Demo 1: Step Function

Simulation

Here, we generate data from a simple step function.

# Generate the data
n <- 500
p_x <- 10
snr <- 3
X <- matrix(runif(n*p_x), ncol = p_x)
f_XW <- (
    ((0 <= X[,1]) & (0.25 > X[,1])) * (-7.5) + 
    ((0.25 <= X[,1]) & (0.5 > X[,1])) * (-2.5) + 
    ((0.5 <= X[,1]) & (0.75 > X[,1])) * (2.5) + 
    ((0.75 <= X[,1]) & (1 > X[,1])) * (7.5)
)
noise_sd <- sd(f_XW) / snr
y <- f_XW + rnorm(n, 0, 1)*noise_sd

# Split data into test and train sets
test_set_pct <- 0.2
n_test <- round(test_set_pct*n)
n_train <- n - n_test
test_inds <- sort(sample(1:n, n_test, replace = FALSE))
train_inds <- (1:n)[!((1:n) %in% test_inds)]
X_test <- as.data.frame(X[test_inds,])
X_train <- as.data.frame(X[train_inds,])
y_test <- y[test_inds]
y_train <- y[train_inds]

Sampling and Analysis

Warmstart

We first sample from an ensemble model of yXy \mid X using “warm-start” initialization samples (He and Hahn (2023)). This is the default in stochtree.

num_gfr <- 10
num_burnin <- 0
num_mcmc <- 100
num_samples <- num_gfr + num_burnin + num_mcmc
general_params <- list(sample_sigma2_global = T)
mean_forest_params <- list(sample_sigma2_leaf = T, num_trees = 100)
bart_model_warmstart <- stochtree::bart(
    X_train = X_train, y_train = y_train, X_test = X_test, 
    num_gfr = num_gfr, num_burnin = num_burnin, num_mcmc = num_mcmc, 
    general_params = general_params, mean_forest_params = mean_forest_params
)

Inspect the MCMC samples

plot(bart_model_warmstart$sigma2_global_samples, ylab="sigma^2")
abline(h=noise_sd^2,col="red",lty=2,lwd=2.5)
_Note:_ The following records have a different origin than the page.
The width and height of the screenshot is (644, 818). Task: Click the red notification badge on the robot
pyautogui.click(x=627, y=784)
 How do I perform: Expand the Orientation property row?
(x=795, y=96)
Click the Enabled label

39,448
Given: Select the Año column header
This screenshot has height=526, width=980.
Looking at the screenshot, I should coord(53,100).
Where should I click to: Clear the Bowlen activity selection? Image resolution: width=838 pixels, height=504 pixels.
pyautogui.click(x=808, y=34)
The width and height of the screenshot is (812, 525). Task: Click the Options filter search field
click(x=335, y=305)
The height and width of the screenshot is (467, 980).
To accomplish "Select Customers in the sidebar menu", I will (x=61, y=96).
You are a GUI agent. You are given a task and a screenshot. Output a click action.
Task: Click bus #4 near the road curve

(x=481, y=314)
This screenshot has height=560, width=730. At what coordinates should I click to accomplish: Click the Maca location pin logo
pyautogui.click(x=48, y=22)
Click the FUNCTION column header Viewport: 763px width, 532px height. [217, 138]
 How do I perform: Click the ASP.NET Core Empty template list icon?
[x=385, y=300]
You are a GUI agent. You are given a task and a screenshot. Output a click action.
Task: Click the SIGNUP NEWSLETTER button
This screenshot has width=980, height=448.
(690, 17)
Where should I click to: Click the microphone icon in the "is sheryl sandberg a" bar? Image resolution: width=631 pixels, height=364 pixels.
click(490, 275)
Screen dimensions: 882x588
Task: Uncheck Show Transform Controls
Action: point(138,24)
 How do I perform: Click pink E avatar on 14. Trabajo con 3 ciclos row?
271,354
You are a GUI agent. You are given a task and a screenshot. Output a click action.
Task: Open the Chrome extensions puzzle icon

plot(rowMeans(bart_model_warmstart$y_hat_test), y_test, 
     pch=16, cex=0.75, xlab = "pred", ylab = "actual")
abline(0,1,col="red",lty=2,lwd=2.5)

BART MCMC without Warmstart

Next, we sample from this ensemble model without any warm-start initialization.

num_gfr <- 0
num_burnin <- 100
num_mcmc <- 100
num_samples <- num_gfr + num_burnin + num_mcmc
general_params <- list(sample_sigma2_global = T)
mean_forest_params <- list(sample_sigma2_leaf = T, num_trees = 100)
bart_model_root <- stochtree::bart(
    X_train = X_train, y_train = y_train, X_test = X_test, 
    num_gfr = num_gfr, num_burnin = num_burnin, num_mcmc = num_mcmc,
    general_params = general_params, mean_forest_params = mean_forest_params
)

Inspect the MCMC samples

plot(bart_model_root$sigma2_global_samples, ylab="sigma^2")
abline(h=noise_sd^2,col="red",lty=2,lwd=2.5)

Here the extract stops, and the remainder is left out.